FRP Holdings, Inc. is a development‑led real estate holding company operating through four segments: Industrial & Commercial (leasing/management), Mining Royalty Lands (leases and royalties), Development (entitlement, construction and disposition or JV formation) and Multifamily (stabilized apartment JVs). The company emphasizes converting owned land into income‑producing assets either by operating properties or forming joint ventures to share capital and risk; it maintains a small, experienced team (19 employees; avg. tenure ~15.5 years). Key facts that drive near‑term results include significant revenue concentration (Vulcan Materials ~23% of 2024 revenues), ~16,648 acres of mining leases plus JV acreage, an active industrial development pipeline (including a newly completed 258k SF warehouse and ongoing JV projects), and substantial liquidity (cash on hand ~$153M and an amended revolver).
Compensation at FRP is likely structured around development and asset performance rather than R&D or unit sales—typical pay levers will include base salary, cash bonuses tied to NOI/FFO or leasing/stabilization milestones, equity awards or unit‑based incentives, and promote/carried‑interest style economics from JV transactions. Given FRP’s development focus, management bonuses and long‑term incentives are likely linked to project entitlements, lease‑up rates, property stabilization, JV distributions and asset dispositions; the 10‑Q notes that overlapping executive compensation tied to succession planning increased G&A, which suggests the board uses transitional cash compensation to retain/replace key executives. As a small, tightly staffed company with long tenures, equity/ownership and JV promote economics are important retention tools; credit facility covenants, anticipated capital calls and near‑term investment plans (~$73M then ~$153M thereafter) can constrain discretionary payouts or alter timing of incentive realizations.
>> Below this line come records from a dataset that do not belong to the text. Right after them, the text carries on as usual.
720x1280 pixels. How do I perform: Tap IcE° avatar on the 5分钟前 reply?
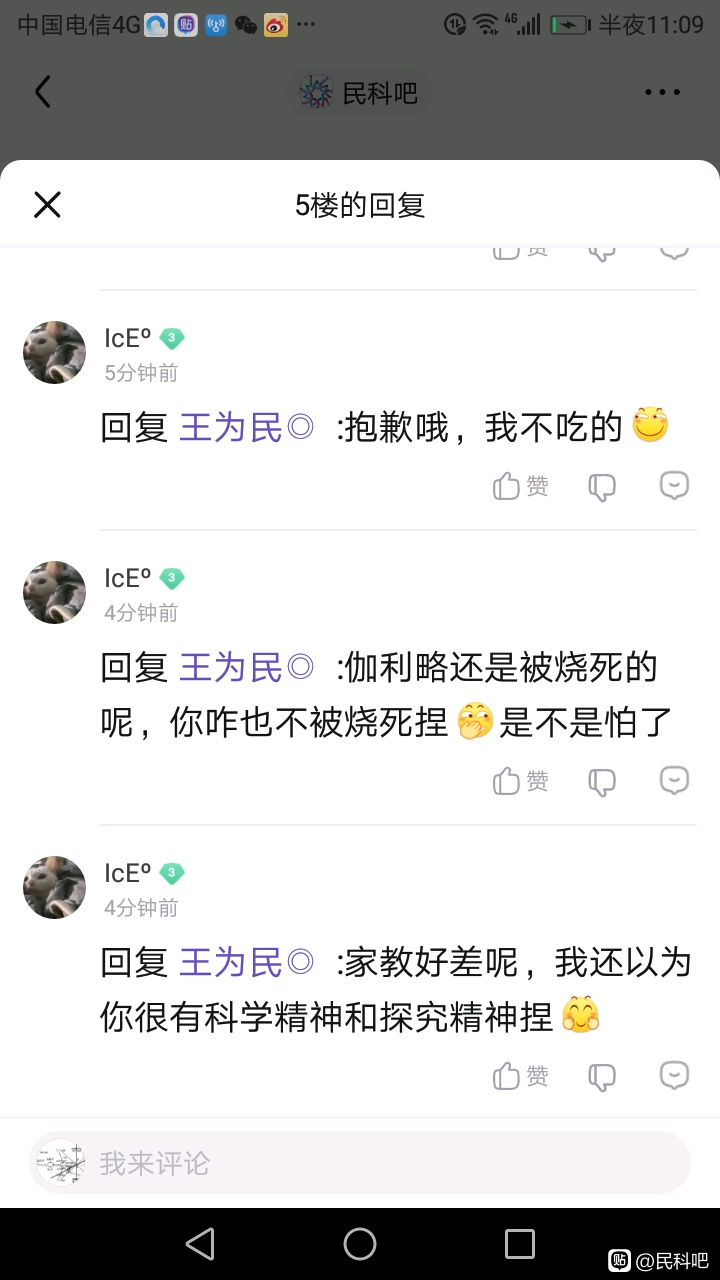[x=54, y=352]
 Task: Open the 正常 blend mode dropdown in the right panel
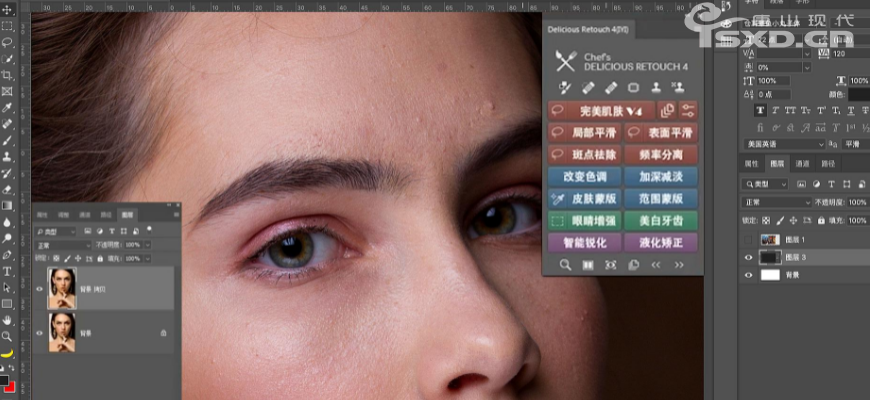[x=777, y=202]
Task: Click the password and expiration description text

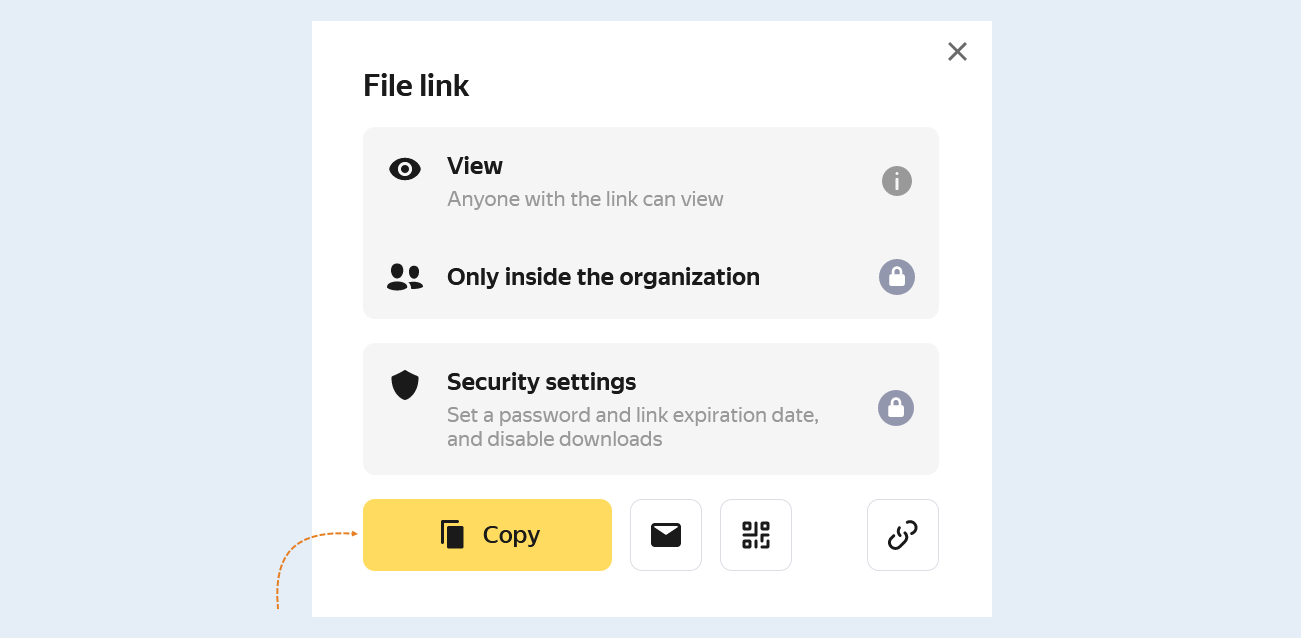Action: click(x=633, y=427)
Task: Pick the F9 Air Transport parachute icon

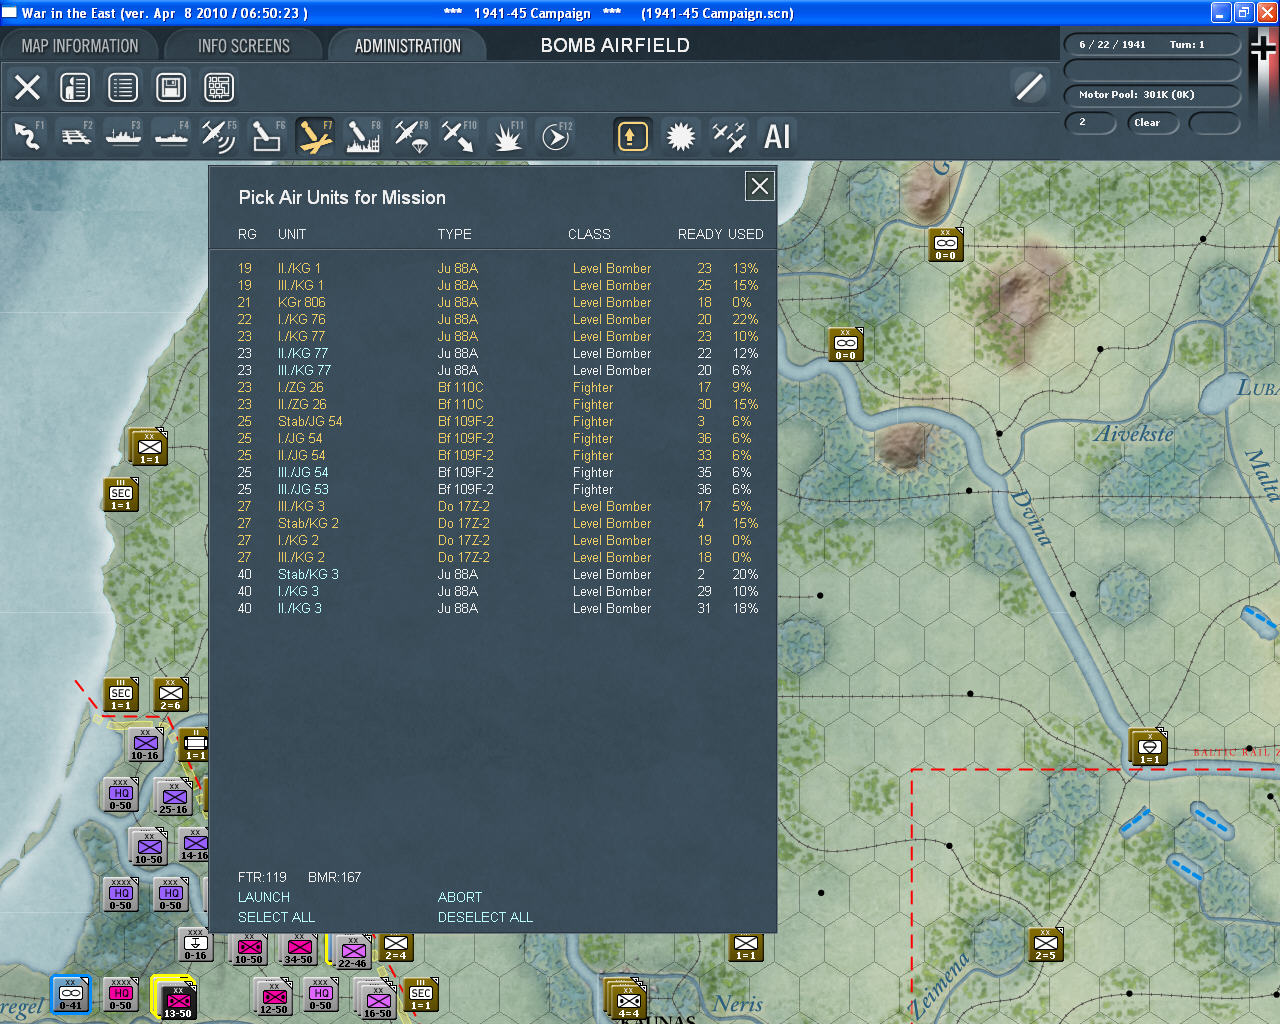Action: pyautogui.click(x=411, y=136)
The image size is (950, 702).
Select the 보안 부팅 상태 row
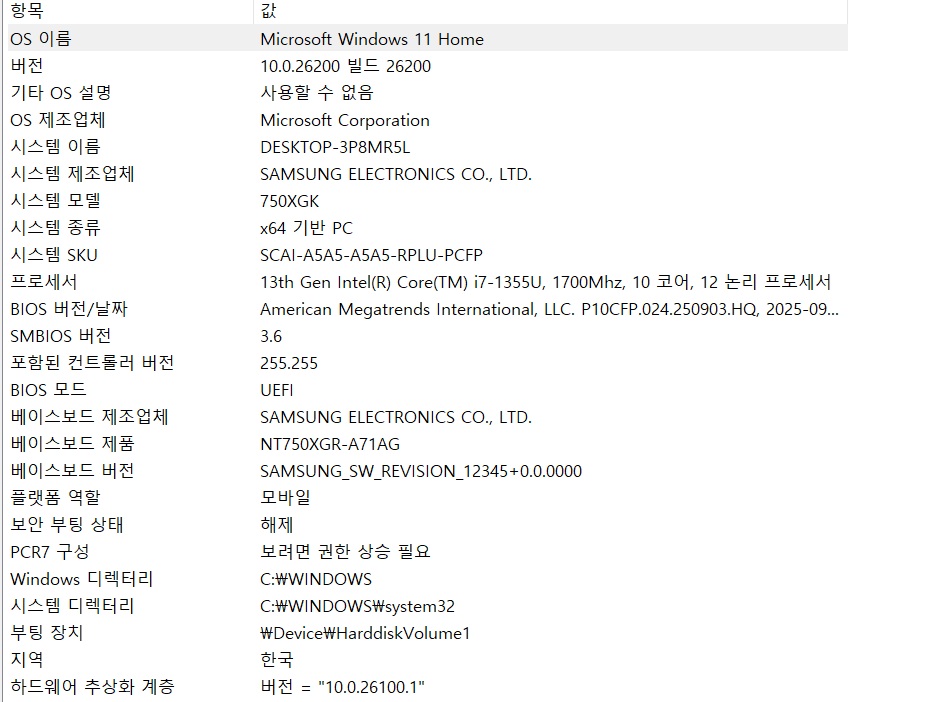pos(67,525)
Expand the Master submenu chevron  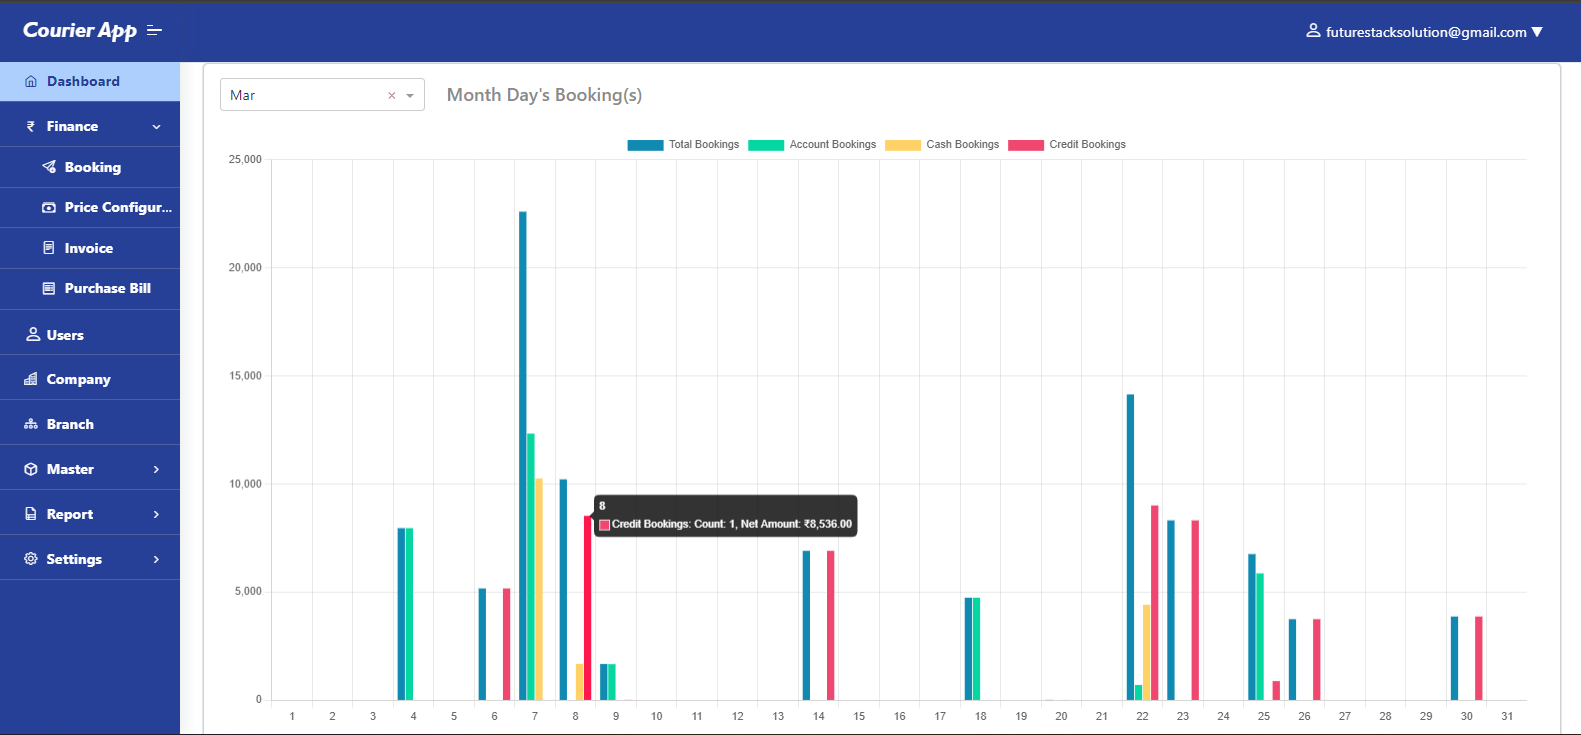pos(156,469)
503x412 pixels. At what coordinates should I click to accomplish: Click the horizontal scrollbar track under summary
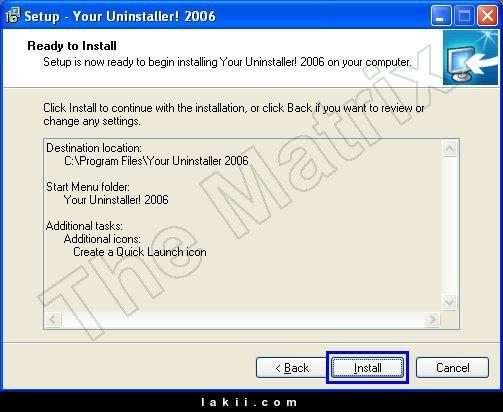[x=243, y=319]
Insiders will frequently possess material nonpublic information tied to leasing progress, entitlements, JV formations/dispositions, remediation obligations, or large tenant events (e.g., anything affecting the Vulcan relationship), so trading windows and blackout periods around those milestones are particularly important. Because FRP is small with concentrated revenue and active development deals, insider trades (including option exercises or sales) can move the stock and are often pre‑planned via 10b5‑1 programs to avoid appearance issues; watch Form 4 filings for sales tied to diversification or option liquidity events. Regulatory and operational features that heighten insider‑trade risk include environmental/remediation exposures, ongoing litigation (CFX eminent domain), and financing/covenant developments (revolver amendments) that can rapidly change valuation or distribution capacity—all events that would typically trigger trading restrictions and heightened disclosure scrutiny.